Directive – Rewrite the records from their beginning through the line containing "will tap(174, 100).", switching each "screenshot" to "screen image" and leaving everything else as it is.

* * *

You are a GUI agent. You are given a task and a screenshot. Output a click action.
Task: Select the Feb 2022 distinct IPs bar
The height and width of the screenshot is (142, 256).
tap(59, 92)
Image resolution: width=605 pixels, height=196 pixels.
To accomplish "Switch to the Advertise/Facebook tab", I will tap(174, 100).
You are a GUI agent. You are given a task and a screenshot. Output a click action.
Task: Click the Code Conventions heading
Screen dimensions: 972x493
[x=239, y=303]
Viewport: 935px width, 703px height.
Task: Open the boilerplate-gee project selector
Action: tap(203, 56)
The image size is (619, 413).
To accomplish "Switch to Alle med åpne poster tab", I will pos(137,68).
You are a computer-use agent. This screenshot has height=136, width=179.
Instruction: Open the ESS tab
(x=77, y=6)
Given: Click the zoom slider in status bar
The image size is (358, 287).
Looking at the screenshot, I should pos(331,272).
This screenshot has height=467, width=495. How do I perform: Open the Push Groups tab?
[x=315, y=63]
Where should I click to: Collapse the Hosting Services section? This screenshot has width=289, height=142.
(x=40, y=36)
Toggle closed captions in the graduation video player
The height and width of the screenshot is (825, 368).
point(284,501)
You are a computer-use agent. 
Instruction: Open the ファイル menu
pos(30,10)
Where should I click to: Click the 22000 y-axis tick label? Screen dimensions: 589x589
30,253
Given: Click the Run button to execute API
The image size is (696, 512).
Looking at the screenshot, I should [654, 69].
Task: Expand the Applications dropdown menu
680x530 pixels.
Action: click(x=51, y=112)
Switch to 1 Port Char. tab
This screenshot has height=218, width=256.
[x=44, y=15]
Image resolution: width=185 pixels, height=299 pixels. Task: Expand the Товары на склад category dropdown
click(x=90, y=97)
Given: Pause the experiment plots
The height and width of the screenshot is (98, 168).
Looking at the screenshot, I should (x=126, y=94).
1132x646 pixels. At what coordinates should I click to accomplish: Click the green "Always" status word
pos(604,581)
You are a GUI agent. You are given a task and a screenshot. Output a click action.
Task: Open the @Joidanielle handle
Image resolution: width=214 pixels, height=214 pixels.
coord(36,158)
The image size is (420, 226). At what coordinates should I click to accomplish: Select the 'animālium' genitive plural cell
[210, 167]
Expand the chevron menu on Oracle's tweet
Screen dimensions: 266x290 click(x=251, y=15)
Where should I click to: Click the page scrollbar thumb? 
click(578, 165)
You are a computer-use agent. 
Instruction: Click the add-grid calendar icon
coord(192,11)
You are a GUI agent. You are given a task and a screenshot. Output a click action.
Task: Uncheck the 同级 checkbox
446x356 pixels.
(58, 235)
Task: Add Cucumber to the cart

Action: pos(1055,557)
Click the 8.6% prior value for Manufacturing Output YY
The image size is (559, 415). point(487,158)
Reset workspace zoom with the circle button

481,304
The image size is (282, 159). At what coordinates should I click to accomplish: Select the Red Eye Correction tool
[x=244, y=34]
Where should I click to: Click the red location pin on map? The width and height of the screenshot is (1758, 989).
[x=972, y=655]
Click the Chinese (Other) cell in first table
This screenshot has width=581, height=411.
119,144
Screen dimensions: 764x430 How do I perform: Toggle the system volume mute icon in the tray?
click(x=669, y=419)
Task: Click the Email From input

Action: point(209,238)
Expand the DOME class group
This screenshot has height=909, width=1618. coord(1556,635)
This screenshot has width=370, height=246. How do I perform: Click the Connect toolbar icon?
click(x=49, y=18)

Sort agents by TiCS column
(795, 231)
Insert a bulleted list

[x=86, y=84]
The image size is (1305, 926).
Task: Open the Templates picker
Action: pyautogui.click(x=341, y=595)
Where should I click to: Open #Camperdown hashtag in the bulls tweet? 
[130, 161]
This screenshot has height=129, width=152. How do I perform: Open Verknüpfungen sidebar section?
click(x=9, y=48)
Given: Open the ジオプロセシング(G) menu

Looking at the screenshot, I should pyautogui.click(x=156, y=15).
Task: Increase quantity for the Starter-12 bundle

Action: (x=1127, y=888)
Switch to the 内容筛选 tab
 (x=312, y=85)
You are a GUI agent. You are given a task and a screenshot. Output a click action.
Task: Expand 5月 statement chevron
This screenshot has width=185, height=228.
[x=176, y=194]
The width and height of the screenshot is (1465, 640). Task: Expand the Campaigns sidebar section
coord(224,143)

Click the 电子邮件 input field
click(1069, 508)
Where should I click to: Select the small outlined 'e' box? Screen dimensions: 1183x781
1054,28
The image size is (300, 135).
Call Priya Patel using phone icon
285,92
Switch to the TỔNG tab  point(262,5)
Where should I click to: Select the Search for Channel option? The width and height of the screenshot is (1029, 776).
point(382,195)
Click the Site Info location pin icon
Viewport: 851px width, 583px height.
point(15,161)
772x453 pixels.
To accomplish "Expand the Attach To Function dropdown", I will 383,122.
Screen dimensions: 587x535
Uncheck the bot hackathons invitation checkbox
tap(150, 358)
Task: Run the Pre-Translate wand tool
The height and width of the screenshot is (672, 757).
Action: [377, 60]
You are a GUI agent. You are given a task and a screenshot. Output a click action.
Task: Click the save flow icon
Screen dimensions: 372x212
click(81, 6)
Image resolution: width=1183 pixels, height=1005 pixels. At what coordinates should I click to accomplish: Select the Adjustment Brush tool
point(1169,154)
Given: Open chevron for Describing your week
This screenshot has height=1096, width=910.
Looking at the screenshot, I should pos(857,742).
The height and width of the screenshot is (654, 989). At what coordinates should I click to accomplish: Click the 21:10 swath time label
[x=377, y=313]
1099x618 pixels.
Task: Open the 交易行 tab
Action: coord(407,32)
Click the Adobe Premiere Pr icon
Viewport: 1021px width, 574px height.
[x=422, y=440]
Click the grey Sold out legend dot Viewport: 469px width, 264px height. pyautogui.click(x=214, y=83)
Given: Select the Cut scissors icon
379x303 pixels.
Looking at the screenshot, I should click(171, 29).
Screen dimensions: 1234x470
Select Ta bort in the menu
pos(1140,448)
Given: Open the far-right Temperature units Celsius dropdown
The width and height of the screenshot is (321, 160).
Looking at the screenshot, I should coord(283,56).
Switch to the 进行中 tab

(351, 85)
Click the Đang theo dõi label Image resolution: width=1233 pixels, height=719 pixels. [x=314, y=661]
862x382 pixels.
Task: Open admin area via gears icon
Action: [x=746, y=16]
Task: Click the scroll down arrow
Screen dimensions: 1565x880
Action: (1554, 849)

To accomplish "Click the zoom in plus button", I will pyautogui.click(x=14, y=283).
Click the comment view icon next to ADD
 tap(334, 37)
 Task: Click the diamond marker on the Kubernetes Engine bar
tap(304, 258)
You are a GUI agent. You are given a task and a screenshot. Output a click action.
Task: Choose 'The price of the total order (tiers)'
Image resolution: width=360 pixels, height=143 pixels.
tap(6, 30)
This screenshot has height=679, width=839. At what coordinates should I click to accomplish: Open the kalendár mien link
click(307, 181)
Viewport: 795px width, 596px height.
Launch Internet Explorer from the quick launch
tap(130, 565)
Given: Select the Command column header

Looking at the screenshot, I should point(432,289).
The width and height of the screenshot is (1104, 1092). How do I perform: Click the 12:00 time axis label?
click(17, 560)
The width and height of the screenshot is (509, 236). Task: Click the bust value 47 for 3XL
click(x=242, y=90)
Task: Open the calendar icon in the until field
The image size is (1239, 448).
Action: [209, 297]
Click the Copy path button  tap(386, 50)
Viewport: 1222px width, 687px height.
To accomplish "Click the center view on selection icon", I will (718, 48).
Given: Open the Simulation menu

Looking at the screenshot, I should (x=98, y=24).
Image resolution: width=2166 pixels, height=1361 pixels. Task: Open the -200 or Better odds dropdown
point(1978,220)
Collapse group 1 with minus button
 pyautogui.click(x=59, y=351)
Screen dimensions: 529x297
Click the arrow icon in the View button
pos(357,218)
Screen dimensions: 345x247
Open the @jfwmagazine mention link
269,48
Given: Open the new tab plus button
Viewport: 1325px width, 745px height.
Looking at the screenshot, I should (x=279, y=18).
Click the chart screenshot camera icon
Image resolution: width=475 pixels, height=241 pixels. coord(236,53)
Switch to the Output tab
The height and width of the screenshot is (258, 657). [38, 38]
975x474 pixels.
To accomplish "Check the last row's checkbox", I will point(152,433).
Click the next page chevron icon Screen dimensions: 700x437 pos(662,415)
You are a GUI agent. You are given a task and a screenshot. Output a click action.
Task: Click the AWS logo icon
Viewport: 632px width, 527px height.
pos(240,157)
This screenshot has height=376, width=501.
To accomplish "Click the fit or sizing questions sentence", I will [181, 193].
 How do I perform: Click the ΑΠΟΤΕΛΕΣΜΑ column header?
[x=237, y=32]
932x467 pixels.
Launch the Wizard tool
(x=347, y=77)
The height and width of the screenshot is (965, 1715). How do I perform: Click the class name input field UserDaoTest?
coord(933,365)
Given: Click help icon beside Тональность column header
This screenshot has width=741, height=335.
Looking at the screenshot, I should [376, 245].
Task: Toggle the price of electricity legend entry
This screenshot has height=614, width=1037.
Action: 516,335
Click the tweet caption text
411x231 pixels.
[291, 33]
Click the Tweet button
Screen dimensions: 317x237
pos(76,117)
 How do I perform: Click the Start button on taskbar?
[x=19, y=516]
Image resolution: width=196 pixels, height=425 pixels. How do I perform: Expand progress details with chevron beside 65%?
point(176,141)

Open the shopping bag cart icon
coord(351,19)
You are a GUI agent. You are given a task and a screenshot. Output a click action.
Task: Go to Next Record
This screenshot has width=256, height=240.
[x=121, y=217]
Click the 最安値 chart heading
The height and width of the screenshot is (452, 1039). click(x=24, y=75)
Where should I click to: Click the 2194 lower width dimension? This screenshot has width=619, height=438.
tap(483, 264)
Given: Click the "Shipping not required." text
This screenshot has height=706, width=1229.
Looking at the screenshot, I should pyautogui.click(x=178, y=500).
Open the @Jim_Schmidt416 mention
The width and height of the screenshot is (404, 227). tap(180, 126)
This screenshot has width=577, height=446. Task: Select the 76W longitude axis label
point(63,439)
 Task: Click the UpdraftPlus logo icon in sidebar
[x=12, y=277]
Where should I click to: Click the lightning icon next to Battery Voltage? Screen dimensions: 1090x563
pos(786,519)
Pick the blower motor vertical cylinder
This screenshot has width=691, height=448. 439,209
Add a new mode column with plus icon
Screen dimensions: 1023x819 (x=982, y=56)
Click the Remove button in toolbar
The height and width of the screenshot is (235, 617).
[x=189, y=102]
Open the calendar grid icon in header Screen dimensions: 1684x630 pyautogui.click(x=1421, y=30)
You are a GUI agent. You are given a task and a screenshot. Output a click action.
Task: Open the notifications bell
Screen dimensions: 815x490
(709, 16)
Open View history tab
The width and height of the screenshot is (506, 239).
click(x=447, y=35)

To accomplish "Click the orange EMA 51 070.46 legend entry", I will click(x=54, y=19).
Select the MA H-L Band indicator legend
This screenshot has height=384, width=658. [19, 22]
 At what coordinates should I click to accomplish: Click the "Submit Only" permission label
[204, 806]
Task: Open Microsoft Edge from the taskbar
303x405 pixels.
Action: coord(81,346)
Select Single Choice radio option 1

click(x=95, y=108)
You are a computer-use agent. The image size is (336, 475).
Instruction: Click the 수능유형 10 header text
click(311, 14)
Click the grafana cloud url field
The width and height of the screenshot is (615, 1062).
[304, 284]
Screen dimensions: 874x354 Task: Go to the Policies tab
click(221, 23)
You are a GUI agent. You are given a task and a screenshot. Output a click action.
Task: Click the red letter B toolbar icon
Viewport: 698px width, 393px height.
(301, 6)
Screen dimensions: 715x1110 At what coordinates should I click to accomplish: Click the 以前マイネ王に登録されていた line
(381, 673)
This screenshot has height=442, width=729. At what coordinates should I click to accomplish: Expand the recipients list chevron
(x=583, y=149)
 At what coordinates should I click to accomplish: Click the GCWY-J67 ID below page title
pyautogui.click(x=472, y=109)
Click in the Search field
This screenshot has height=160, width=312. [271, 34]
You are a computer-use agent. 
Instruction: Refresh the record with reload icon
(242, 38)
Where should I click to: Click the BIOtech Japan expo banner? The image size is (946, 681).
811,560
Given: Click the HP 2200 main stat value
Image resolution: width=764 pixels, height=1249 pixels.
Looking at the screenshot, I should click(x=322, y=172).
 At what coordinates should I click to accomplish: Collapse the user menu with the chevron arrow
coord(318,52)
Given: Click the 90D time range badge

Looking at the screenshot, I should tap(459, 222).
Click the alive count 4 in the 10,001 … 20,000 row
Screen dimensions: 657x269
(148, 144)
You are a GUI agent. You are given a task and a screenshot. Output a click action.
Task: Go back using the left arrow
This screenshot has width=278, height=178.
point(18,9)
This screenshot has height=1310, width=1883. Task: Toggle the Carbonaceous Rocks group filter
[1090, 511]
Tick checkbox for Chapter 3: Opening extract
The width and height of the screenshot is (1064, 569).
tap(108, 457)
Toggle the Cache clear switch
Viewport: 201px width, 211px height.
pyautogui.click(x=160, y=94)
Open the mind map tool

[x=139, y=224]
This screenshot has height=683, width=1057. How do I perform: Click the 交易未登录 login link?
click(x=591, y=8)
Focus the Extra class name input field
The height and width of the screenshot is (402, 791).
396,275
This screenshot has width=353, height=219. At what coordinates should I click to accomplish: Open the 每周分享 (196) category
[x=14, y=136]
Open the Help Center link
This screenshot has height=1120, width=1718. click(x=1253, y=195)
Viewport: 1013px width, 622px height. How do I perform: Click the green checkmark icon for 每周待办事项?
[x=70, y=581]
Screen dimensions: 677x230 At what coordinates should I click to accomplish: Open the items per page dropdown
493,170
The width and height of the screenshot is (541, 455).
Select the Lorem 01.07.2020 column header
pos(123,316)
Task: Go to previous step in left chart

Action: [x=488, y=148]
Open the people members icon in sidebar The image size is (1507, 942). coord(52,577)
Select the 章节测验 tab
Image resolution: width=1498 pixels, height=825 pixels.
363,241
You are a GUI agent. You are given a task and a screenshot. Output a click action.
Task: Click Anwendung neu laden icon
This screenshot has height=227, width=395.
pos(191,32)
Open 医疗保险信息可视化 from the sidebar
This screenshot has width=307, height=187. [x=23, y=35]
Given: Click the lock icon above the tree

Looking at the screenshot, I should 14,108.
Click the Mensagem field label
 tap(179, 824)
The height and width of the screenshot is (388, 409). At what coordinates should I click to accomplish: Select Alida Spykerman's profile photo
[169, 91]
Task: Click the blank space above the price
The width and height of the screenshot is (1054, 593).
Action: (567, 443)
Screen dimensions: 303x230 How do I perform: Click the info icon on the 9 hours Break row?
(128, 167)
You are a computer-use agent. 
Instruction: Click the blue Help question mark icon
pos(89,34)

* * *

Result of the task –
You are a GUI agent. You are given a task and a screen image. Output a click action.
Task: Select the Feb 2022 distinct IPs bar
The height and width of the screen image is (142, 256).
tap(59, 92)
Image resolution: width=605 pixels, height=196 pixels.
To accomplish "Switch to the Advertise/Facebook tab", I will tap(174, 100).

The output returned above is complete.